A More Conversational Siri Is Reportedly Still Waiting for 2026

Apple is reportedly building a new version of Siri powered by large language models, known internally as "LLM Siri." Bloomberg reports that Apple will not announce it until 2025, with a public release planned for early 2026.

A More Conversational Siri Is Reportedly Still Waiting for 2026

Apple is working on a more conversational version of Siri, but the upgrade is reportedly still some distance from users. According to Bloomberg, the company is developing a large language model-based assistant that can respond more naturally and handle more complex requests, with a public release planned for early 2026.

What Apple Is Building

The project is known internally as "LLM Siri." Its goal is to move Siri closer to the kind of natural conversation people now expect from modern AI tools, while still preserving the assistant role that Siri already plays across Apple devices.

Bloomberg reports that Apple engineers are testing the new Siri as a separate application on iPhones, iPads and Macs. The plan is not simply to add a new feature beside the current assistant. Apple reportedly intends to replace the existing Siri interface with the new technology over time.

The shift matters because Siri has traditionally been built around commands, device functions and task handling. A large language model could make the assistant better at understanding longer, less rigid requests. It could also make interactions feel less like issuing a fixed command and more like having a back-and-forth exchange.

That does not mean Apple is ready to put the new version in users' hands immediately.
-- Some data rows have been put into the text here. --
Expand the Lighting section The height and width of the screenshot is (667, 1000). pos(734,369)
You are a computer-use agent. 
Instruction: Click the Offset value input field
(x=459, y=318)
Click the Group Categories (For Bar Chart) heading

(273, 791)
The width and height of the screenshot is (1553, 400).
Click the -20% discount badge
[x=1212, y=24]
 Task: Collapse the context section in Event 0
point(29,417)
Bloomberg reports that Apple will not announce the technology until 2025, and that the public release is planned for early 2026.
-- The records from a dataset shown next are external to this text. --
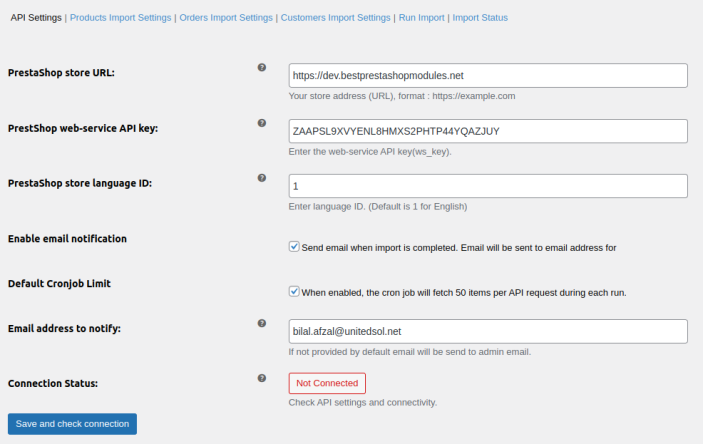Edit the email address to notify field
The width and height of the screenshot is (703, 444).
point(487,331)
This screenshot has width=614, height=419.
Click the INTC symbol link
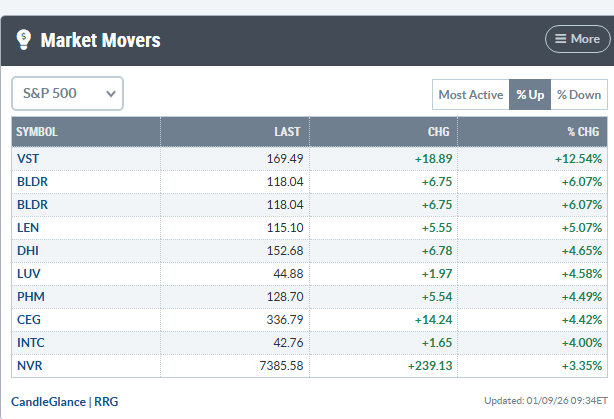29,342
Why The Timeline Looks Cautious

Apple's approach stands out because other AI companies already offer products that support natural language conversations. Google and OpenAI are named in the source as examples of companies with voice modes that are good enough for a fluid conversation.
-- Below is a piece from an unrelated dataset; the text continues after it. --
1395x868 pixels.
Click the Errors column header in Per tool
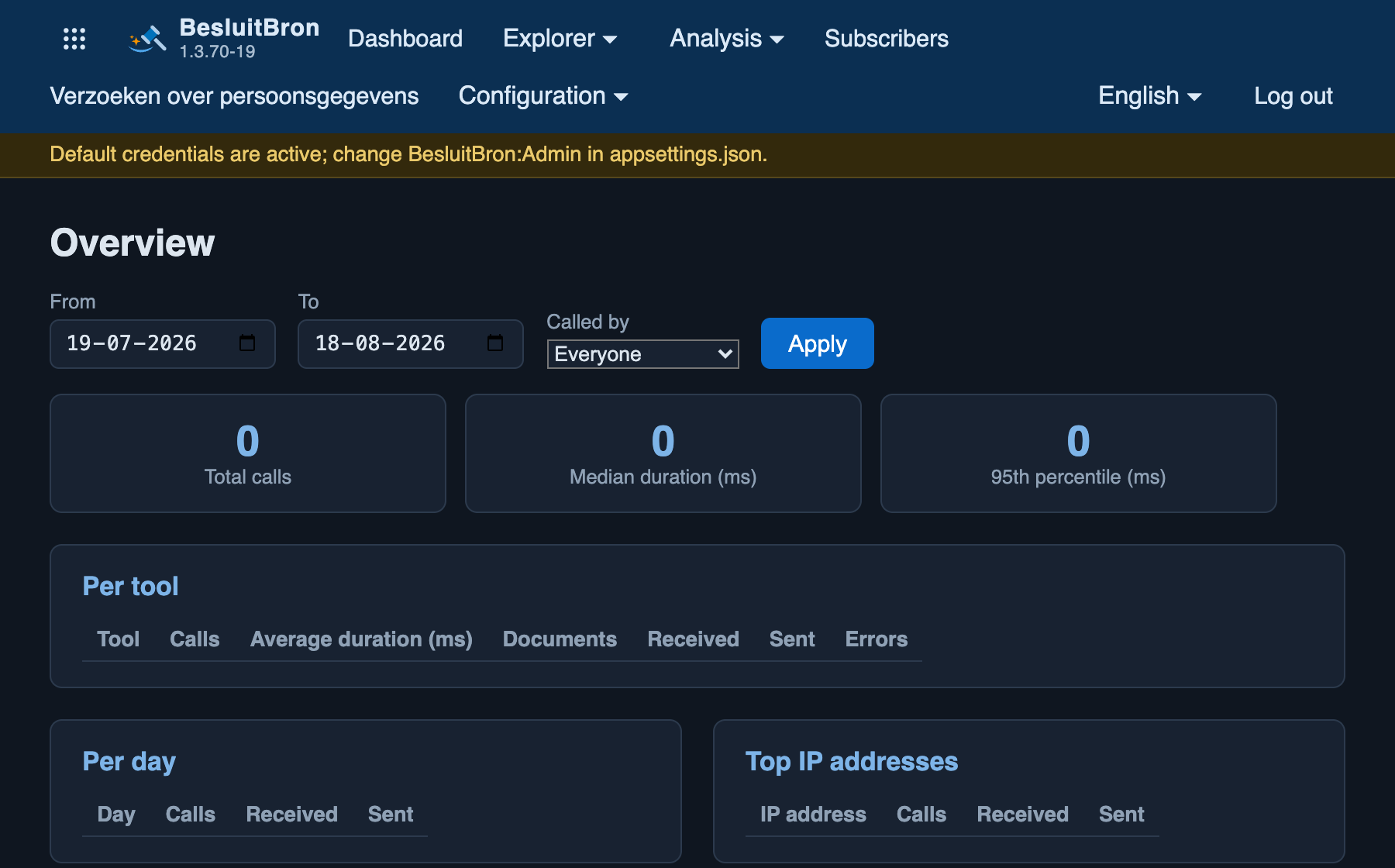pos(877,639)
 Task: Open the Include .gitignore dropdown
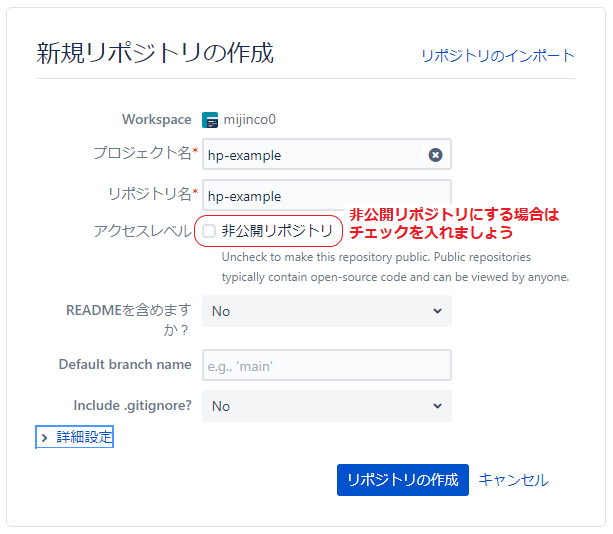tap(326, 406)
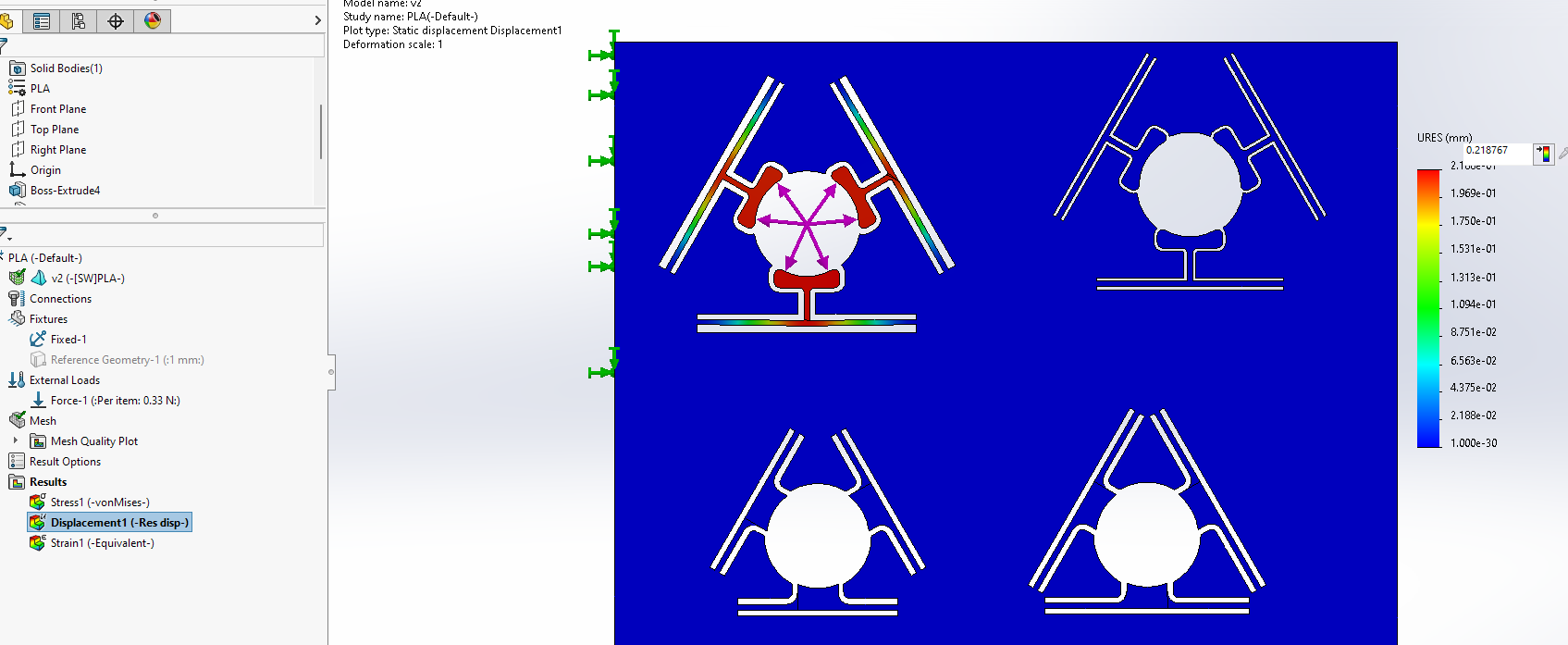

The harder problem is not just conversation. Siri's core job is to perform actions based on user commands. That makes Apple's challenge different from building a chatbot that can speak smoothly or answer questions in a natural way.

The source points to a broader reliability issue around systems that can take more complex actions, sometimes described as "agentic AI." These systems are not reliable enough yet, according to the article. That limitation helps explain why a voice assistant that sounds more capable may still struggle when asked to carry out practical tasks.

The same issue is not unique to Apple. The source says Google still keeps both its Assistant and Gemini services running, which can be confusing for users. It also says Amazon's Alexa has reportedly faced similar limits with current language models when executing commands.

Seen from that angle, Apple's slower rollout may reflect a technical decision. A more natural Siri has to do more than talk well. It has to understand the user, decide what action is appropriate and then perform that action reliably.

How Apple Intelligence Fits In

The new Siri is expected to arrive through a phased rollout rather than a single sudden launch. Apple will start by integrating ChatGPT into Apple Intelligence next month, according to the source. After that, the company will add other models such as Google Gemini.

Those capabilities are then expected to be integrated directly into the new Siri. The source also says Apple is placing a strong focus on privacy features as part of this plan.

Apple's current AI capabilities are described as relying on smaller, specialized models that use task-specific "adapters" for specific jobs. That differs from using a large multimodal model like GPT-4o. The reported Siri project would mark a shift toward a larger language-model-driven assistant, while still fitting into Apple's broader device and privacy strategy.

The company may also continue offering access to specialized third-party AI systems after the new Siri launches. That suggests Apple's assistant could become a front end for multiple AI capabilities, rather than depending on only one system for every type of request.

The Competitive Pressure Around Siri

The source describes debate around whether Apple should acquire AI company Anthropic to accelerate its progress. Former Siri co-founder Dag Kittlaus expressed concern, calling AI development an "existential risk" for Apple.

That concern reflects the stakes around digital assistants. Siri is not just another app. It is a familiar interface for many users across Apple hardware, and any major change to its intelligence or reliability affects how people interact with those devices.

At the same time, Apple appears to be moving carefully. Bloomberg's report says development has already been underway for some time, but the public path remains measured: announcement in 2025, release in early 2026 and integration with outside models along the way.

Apple declined to comment on Bloomberg's report. For now, the picture is clear but incomplete: Apple is reportedly building a more conversational Siri, testing it across iPhones, iPads and Macs, and preparing a staged rollout that starts with Apple Intelligence integrations before the assistant itself is replaced.

The central question is whether Apple can make Siri both more natural and more useful. A conversational assistant that cannot reliably act on commands would miss the core purpose of Siri. A command assistant that cannot keep up with modern AI conversation would also feel increasingly dated. Apple's reported 2026 timeline suggests the company is trying to solve both problems before putting the new Siri in front of the public.